Newcastle Upon Tyne Hospitals NHS Foundation Trust

Author Of 1 Presentation

69P - Real world impact of the introduction of Targeted Axillary Dissection (TAD) following Neo-adjuvant Chemotherapy (NAC)

Abstract

Background

One of the key potential benefits of NAC is to sterilise the axilla of patients who present with axillary stage positive disease. In certain patients, this allows axillary conservation as opposed to an axillary clearance (ANC). This unit’s standard practice was to offer TAD to patients with node positive disease with favourable biology following NAC if a radiological response had been seen. This prospective study considers the impact of this approach to the management of these patients in a real-world setting.

Methods

Prospective data collection from a large breast screening institution of all patients undergoing NAC with axillary node positive disease (1-2 nodes or 3+ nodes) from May 2014 to January 2021. Axillary pCR is defined as no tumour cells seen in nodes.

Results

A total 99 patients, with node positive disease, were treated with NAC in this time-period. The overall axillary pCR rate in the population was 49.5%. In patients with 1-2 nodes, the pCR rate was 56.3% compared with 43.1% in a higher axillary burden; breakdown of these figures as stratified by hormone receptor status is illustrated in the table. TAD was performed successfully in 70.4% patients with 1-2 nodes without the need for an ANC. Of the 22 patients who had 3+ nodes at presentation with a pCR, 72.7% (16) underwent an ANC who may have avoided this if they had been considered for a TAD.

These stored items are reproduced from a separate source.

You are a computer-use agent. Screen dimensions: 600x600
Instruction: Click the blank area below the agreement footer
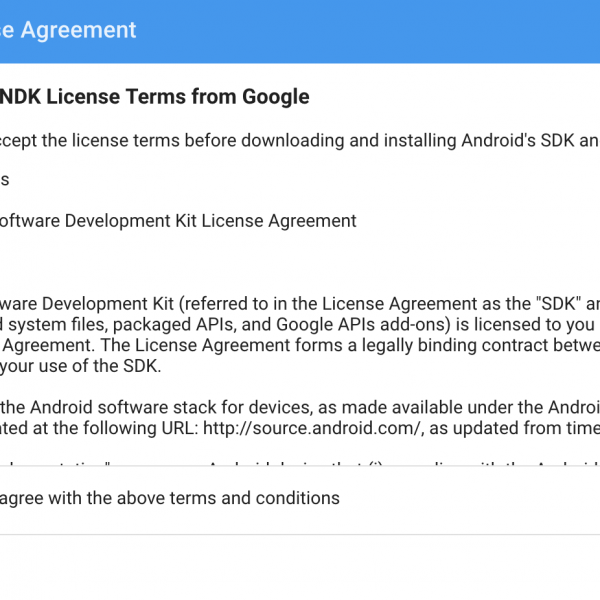pyautogui.click(x=300, y=567)
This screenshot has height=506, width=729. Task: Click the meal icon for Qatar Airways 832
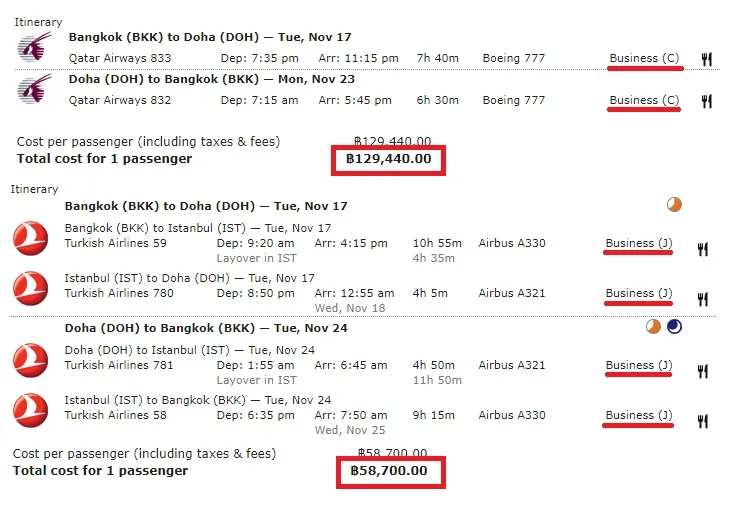pos(707,101)

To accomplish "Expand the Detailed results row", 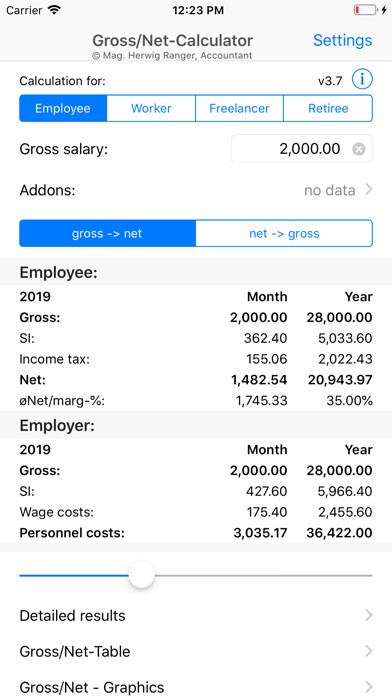I will 196,616.
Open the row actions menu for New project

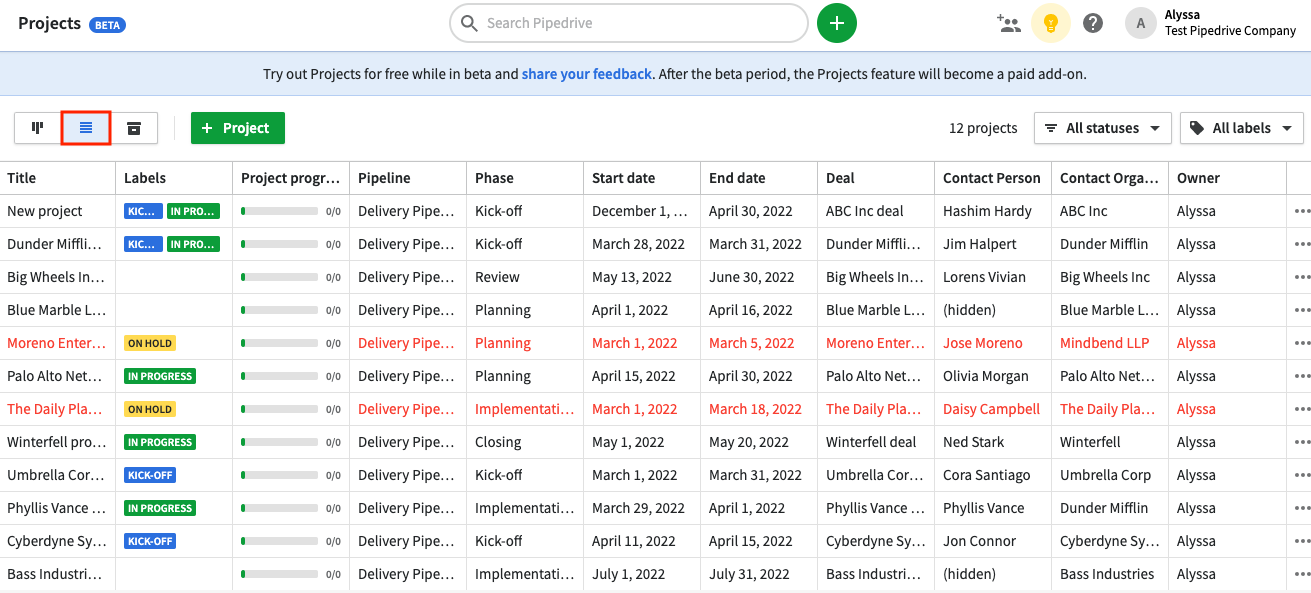1301,211
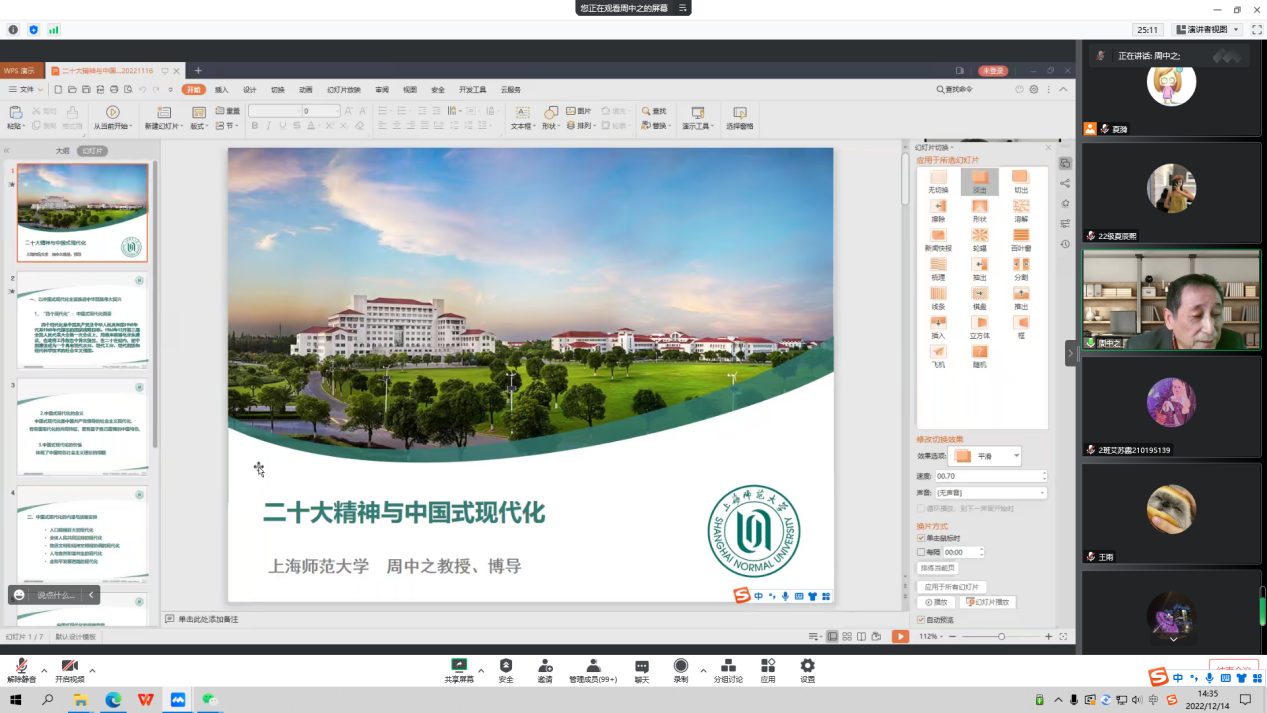This screenshot has height=713, width=1267.
Task: Open 演讲者视图 view dropdown
Action: pos(1208,30)
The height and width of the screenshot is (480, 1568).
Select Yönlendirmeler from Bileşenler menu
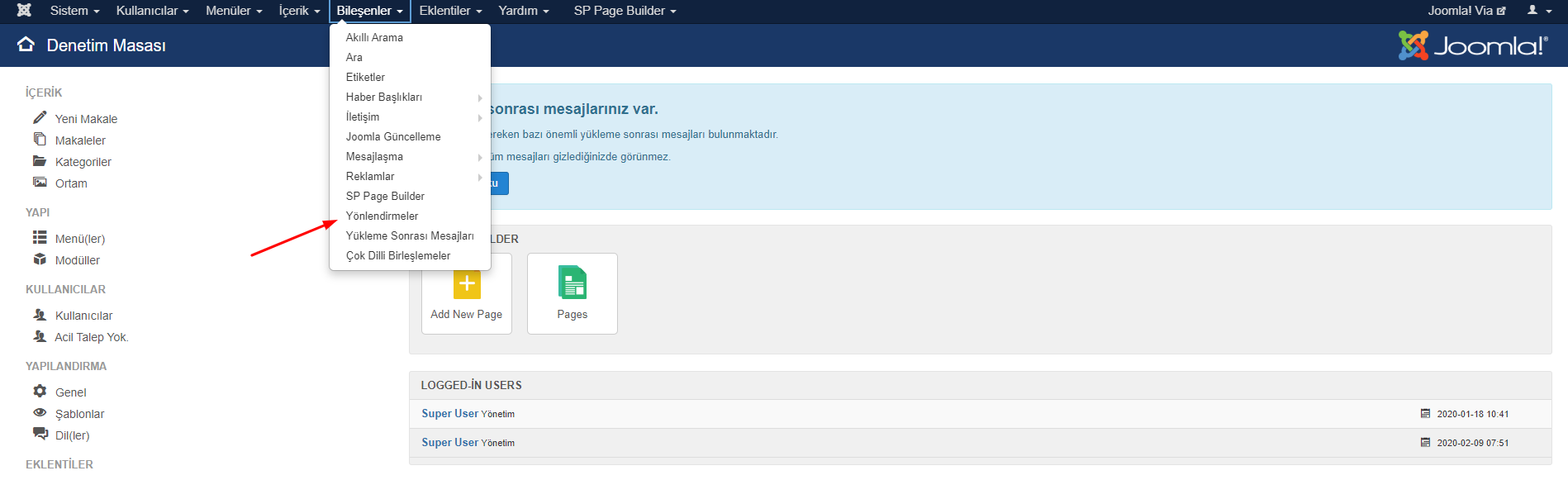click(382, 216)
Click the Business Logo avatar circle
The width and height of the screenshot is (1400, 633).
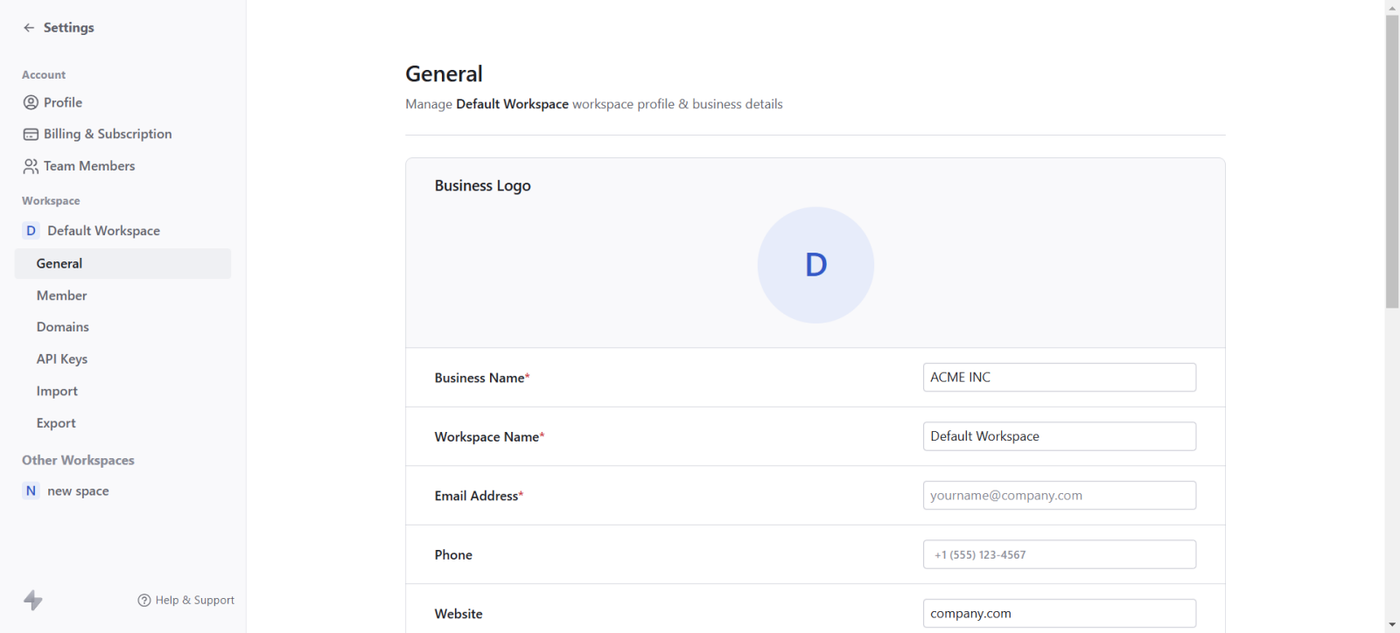tap(815, 265)
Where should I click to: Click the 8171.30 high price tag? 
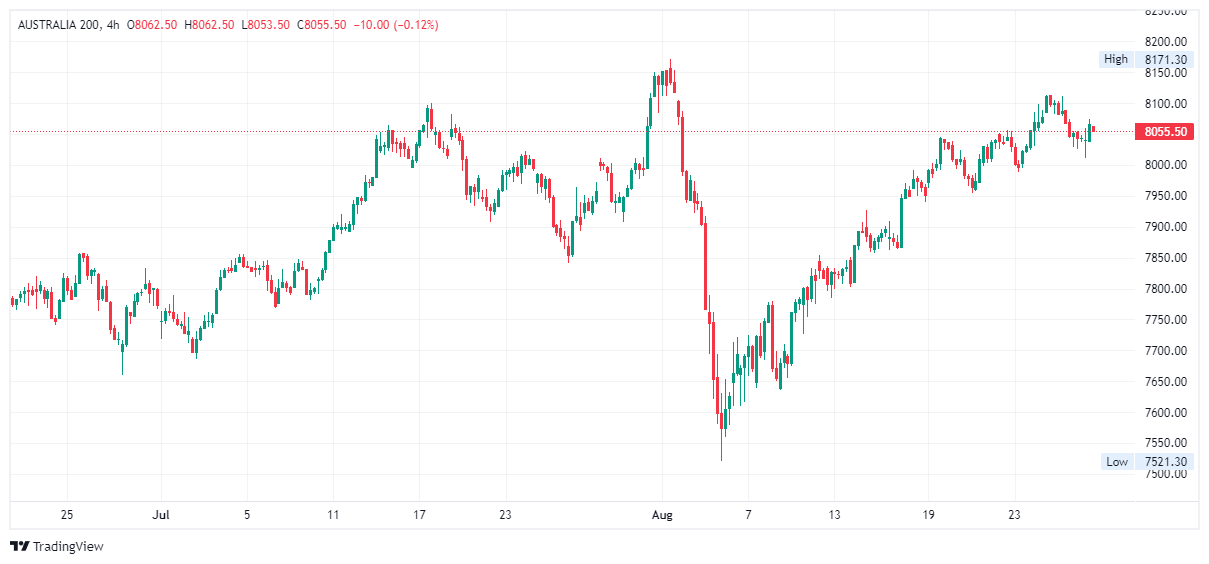click(x=1165, y=59)
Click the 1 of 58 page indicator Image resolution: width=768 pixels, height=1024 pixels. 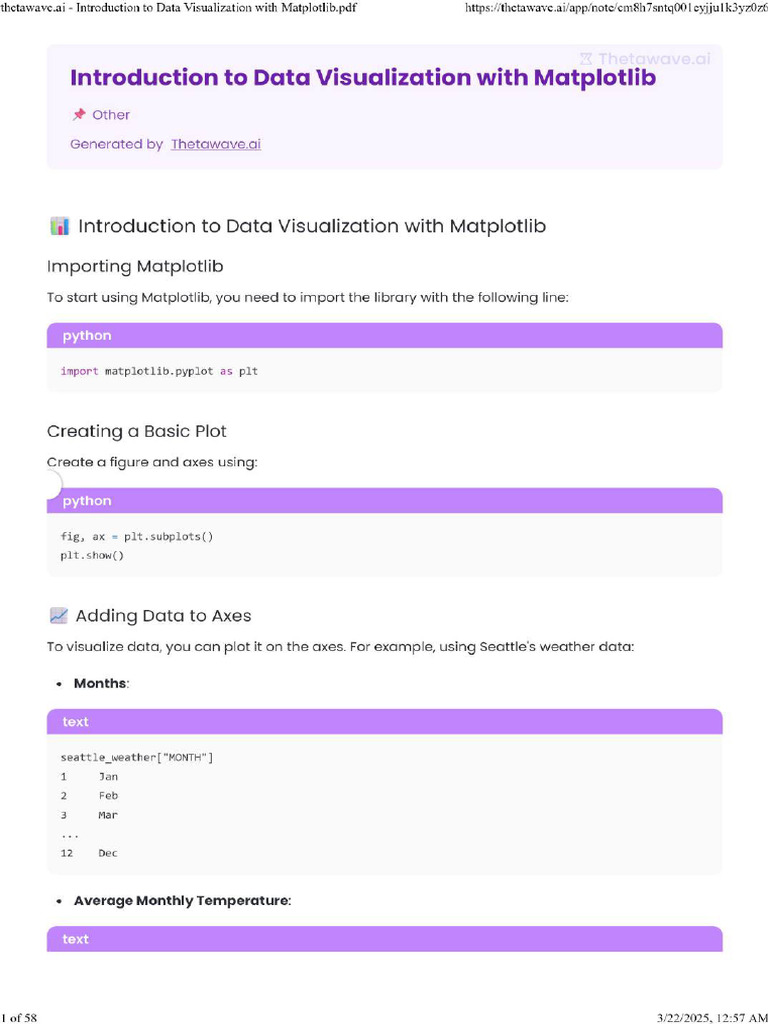[19, 1017]
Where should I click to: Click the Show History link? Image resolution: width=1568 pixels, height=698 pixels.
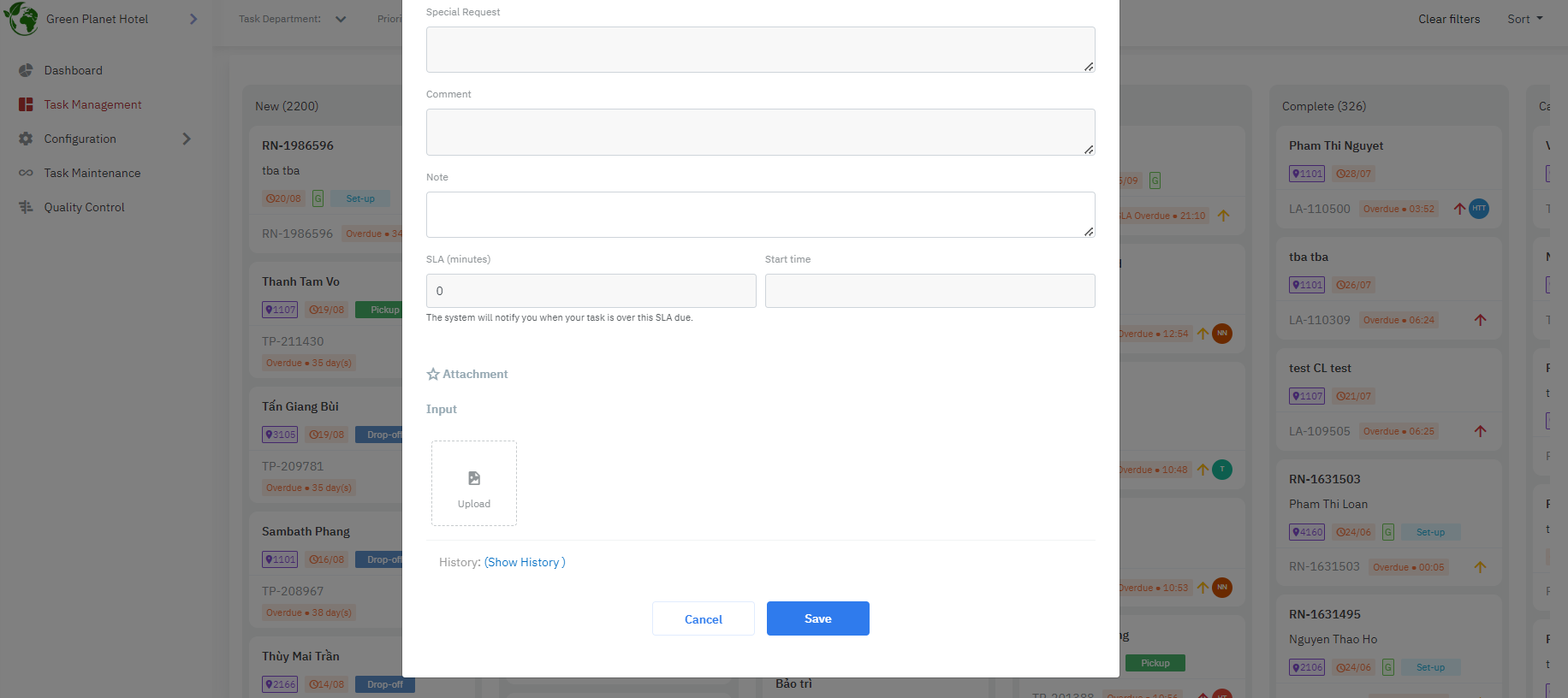525,562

pCR rate stratified by axillary burden and hormone receptor status

Hormone Receptor Status 1-2 nodes pCR Rate 3+ nodes pCR Rate
ER-/HER2- (TNC) 5/13 (38.5%) 4/11 (36.4%)
HER2+ 20/25 (80%) 16/29 (55.2%)
ER+/HER2- 2/10 (20%) 2/11 (18.1%)

pCR (pathological complete response).

.

Conclusions

Pathological response rates in this study are relatively consistent with those published in recent major trials. Evolution of the practice in this unit now includes offering patients presenting with 3+ nodes, favourable biology and a radiological response, a TAD rather than a potentially unnecessary ANC following appropriate counselling.

Legal entity responsible for the study

The authors.

Funding

Has not received any funding.

Disclosure

M. Verrill: Honoraria (self), Research grant/Funding (self): Roche; Honoraria (self), Research grant/Funding (self): Pfizer; Honoraria (self), Research grant/Funding (self): Novartis; Research grant/Funding (self): Amgen; Honoraria (self): Lilly; Honoraria (self): Exact Science. N. Cresti: Advisory/Consultancy, Research grant/Funding (institution): Roche. H. Cain: Advisory/Consultancy: Roche; Advisory/Consultancy: AZ; Advisory/Consultancy: Pfizer; Advisory/Consultancy: Exact Science. All other authors have declared no conflicts of interest.